I think why Cabana felt so close to the Tumblr community and experience is that so often you're discovering stuff on Tumblr, and you want to reach out to all your buddies and show them this thing that you found. Sometimes a reblog is enough – you just want to put it out there to your followers. But every so often, you find something where you're like, “Oh my god, my girlfriend or my buddy at work or school has to see this, like, right now."

Sure, you can share a video over text or email. But the [better] experience [is] finding that extraordinary video that's fascinating or hilarious or profound, and dragging your friends over to your computer to watch, or pulling it up on your phone and putting it in their faces so they see it. Being there while they watch it for the first time – that experience of watching them experience it for the first time – that's a human experience that everybody's gone through at this point.
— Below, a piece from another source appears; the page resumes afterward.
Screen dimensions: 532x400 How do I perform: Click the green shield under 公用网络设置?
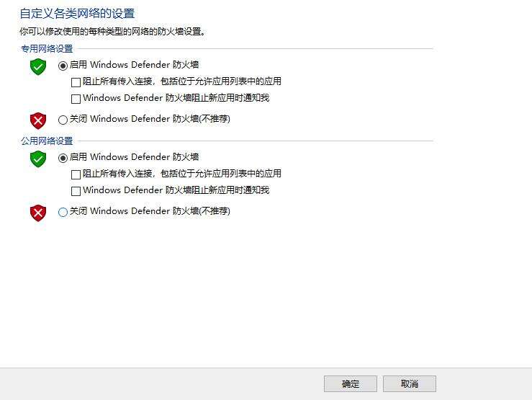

That’s not really captured anywhere else in any other app on your phone right now. This just gives you a place to do that with all of your best buddies, even when you're not there in person sitting next to each other.

Why a separate app?

DK: Cabana is really an experience based around groups of people who know each other already that are coming together around a thing one of them might be obsessed with but the rest of them haven't found yet. They get to bring their buddies into the know, or be there when their buddies experience it for the first time. That is a pretty differently shaped network than Tumblr is today.

Jason Lee, director of product management, Polyvore Labs: We were doing user testing for Cabana on Tumblr users, and it resonated really well them. When I shared this with David, we both looked at the product and at each other and said, “Well, this is really cool and would fit well under the Tumblr brand and audience,” and it snowballed from there.

When Yahoo wrote down Tumblr last year, how did that feel on a personal level?

DK: I think more than anything, I used that as an opportunity with the team to look forward to everything that we still had to do, [that] we’re still excited to do and we’re working on. Those moments are obviously always frustrating and bruising; we've had plenty of those in our 10-year career here, but not enough to slow us down or discourage us from everything that gets us up every morning and gets us excited to be working on this product and community.

Do you think that enough time has passed since 2 Girls 1 Cup that a whole new generation is ready to experience it on Cabana?

DK: Well, I think that's a pretty weird example. I can happily say I was never on the giving or receiving end of that video at any point. But yes, it’s that broader experience of wanting to see how your friends react to a thing that's hilarious or hugely profound. Or if a video is going viral, and you want to be the person who shows your friends first.

JL: One of the first videos I showed David when we were testing this was one of those "fail" compilations, and we just sat there laughing together. We're on different coasts, but we're synchronistically watching this video, and we're laughing at the same times. It was no different than if we were in a room together and watching something on a bigger screen.